Wie wann a efkes op den zaandpad, dow bie ne boer het erf op gung’n.
Wie hadd’n heel die tied geneen zeen; mèr toen wie op het erf kwamm’n was de boer doar met ziene zön.
“Kun ieleu nig lèèz’n?” vreug de boer. Doar steet: “Verboden voor ruiters”!
Ik zeg: Nee, dat ha’k nig zeen”.
“Dat zegt ze almoal” zèr de boer.
Ik bedenk mie niks en haal in één beweging mien glazen oog d’r oet.
De zön truk wit vôt en zoch’n steun bie de muur van ’t hoes.
De va zèr: ”Wat is dat veur ’n ding?” Waorop ik zèèr dat dat mien kunstoog was.
He snapp’n d’r nig vul van mèr wie konn’n wa deurried’n.
Zo heb wie d’r ne mooie tocht en ne mooi’n merrag van maakt.
Een wèk of dree later gung’n wie ne ‘boerenkoolrit’ organisèèr’n.
Wie woll’n de route wier oawer dat mooie pad loaten goan bie de boer oawer ’t erf.
“Dat lukt oe nooit!” zèr Benno. Ik zèr hem dat het wa zol lukken met ne fleske Beerenburg, en zett’n de fleske vust kloar.
En zo gung het wier op de boer an. He kwam voit ne boet’n en wol oons a wier tegg’nhooln. Mer he har netuurlijk die fleske allang zeen en zèr:
“Wie hebt het leever nig; mèr veur eenmoal mag ’t dan wa deurgoan”.
Paardrijden
Op één van de eerste dagen dat ik hier werkte, ging ik op een mooie middag met Benno een stukje rijden.
De paarden waren nog jong en kenden nog niet veel dus gingen we zo snel mogelijk van de straatweg af, een zandpad op.
We waren al een tijdje onderweg op de zandweg toen we over een boerenerf moesten.
We waren al die tijd niemand tegengekomen; maar toen we op het erf kwamen stond daar plots de boer met zijn zoon.
“Kunnen jullie niet lezen?” vroeg de boer.
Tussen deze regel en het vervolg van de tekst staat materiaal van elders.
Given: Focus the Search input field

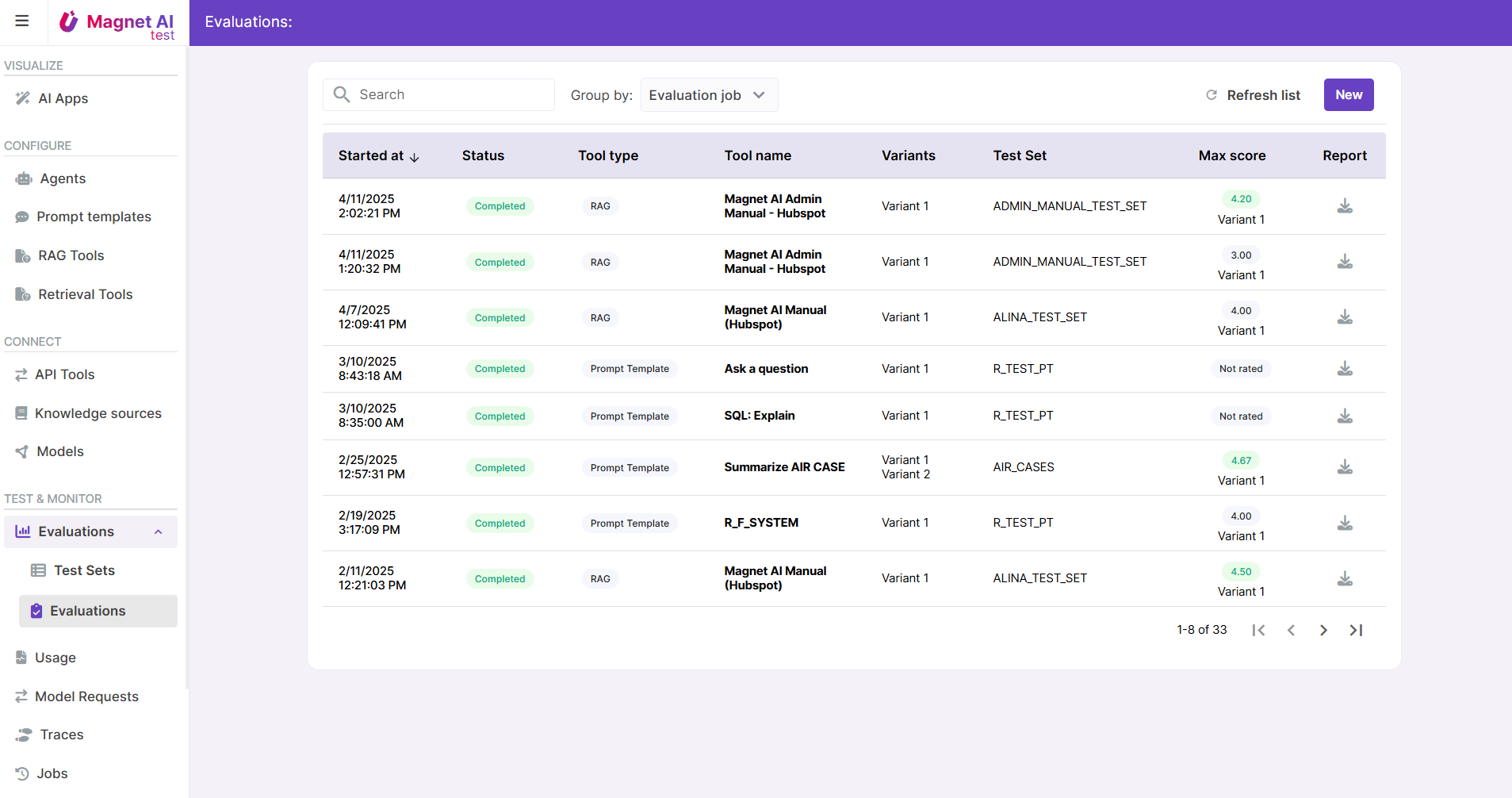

Daar staat: “Verboden voor ruiters”!
Ik zei: “Dat had ik niet gezien”. “Dat zeggen ze allemaal”, zei de boer.
Ik bedenk me niet en haal in één beweging mijn glazen oog uit de kas.
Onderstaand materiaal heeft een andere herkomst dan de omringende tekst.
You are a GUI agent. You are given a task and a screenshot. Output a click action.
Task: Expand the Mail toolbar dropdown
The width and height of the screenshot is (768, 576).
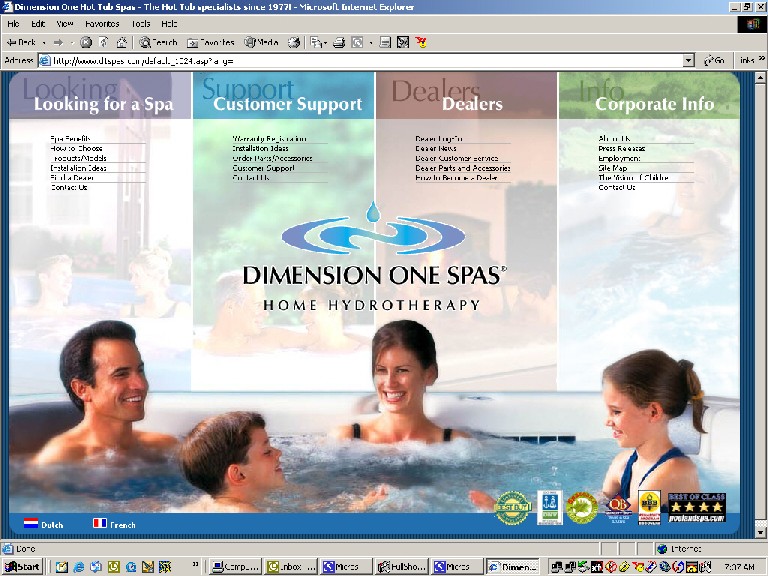325,42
De zoon werd erg wit om zijn neus en zocht steun bij de muur van het huis.
De vader zei: “Wat is dat voor een ding?” Waarop ik zei dat het mijn kunstoog was.
Hij snapte er niet veel van maar we konden wel doorrijden.
Zo hadden we toch nog een mooie tocht en een mooie middag. Drie weken later organiseerden we een ‘boerenkoolrit’.
We wilden de route weer over dat mooie pad laten gaan bij de boer over het erf.
”Dat lukt je nooit” zei Benno. Ik zei dat het wel zou lukken met een fles Beerenburg en zette de fles vast klaar.
En zo gingen we weer naar de boer. Hij kwam meteen naar buiten en wilde ons tegenhouden. Maar hij had natuurlijk de fles allang gezien en zei:
“We hebben het liever niet maar deze keer kan het wel doorgaan”.